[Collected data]
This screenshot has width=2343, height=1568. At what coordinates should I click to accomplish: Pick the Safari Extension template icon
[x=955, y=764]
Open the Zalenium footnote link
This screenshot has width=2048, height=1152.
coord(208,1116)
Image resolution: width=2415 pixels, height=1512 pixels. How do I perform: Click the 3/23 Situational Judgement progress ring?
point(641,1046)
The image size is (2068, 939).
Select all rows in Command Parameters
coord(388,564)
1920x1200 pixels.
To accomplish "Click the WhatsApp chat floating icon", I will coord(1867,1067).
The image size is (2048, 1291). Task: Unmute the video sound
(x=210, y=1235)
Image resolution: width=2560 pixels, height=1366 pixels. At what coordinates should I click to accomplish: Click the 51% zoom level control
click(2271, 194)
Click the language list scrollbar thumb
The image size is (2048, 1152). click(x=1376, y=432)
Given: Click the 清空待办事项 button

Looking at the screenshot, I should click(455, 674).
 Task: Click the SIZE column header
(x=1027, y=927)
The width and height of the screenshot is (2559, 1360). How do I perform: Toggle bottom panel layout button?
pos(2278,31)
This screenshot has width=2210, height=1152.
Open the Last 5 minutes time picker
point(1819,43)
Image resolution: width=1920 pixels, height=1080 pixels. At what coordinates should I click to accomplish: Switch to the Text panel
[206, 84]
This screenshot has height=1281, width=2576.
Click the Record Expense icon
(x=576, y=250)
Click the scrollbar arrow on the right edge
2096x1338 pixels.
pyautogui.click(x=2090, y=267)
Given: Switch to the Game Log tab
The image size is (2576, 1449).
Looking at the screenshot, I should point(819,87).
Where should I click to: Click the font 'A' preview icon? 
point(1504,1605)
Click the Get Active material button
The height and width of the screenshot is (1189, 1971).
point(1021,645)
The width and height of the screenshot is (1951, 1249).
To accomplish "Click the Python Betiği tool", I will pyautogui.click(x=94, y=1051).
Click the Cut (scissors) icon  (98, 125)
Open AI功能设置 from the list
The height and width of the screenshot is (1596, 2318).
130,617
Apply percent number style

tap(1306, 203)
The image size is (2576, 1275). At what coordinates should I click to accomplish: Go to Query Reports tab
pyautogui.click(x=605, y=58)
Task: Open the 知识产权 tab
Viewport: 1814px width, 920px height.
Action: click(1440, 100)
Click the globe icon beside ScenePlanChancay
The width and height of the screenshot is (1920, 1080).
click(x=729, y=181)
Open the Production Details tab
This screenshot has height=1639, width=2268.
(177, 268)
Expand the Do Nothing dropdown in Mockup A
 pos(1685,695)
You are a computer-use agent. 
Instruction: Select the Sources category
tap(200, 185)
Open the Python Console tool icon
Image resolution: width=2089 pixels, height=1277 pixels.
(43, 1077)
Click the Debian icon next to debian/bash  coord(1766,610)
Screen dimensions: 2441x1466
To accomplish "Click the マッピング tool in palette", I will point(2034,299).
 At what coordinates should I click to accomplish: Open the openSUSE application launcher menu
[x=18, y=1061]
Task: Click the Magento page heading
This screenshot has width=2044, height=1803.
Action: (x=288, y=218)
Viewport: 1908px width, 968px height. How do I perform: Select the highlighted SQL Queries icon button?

— YOUR OBJECTIVE —
A single number is the whole answer: the tally of lines above that contain "will".

— RESPONSE —
3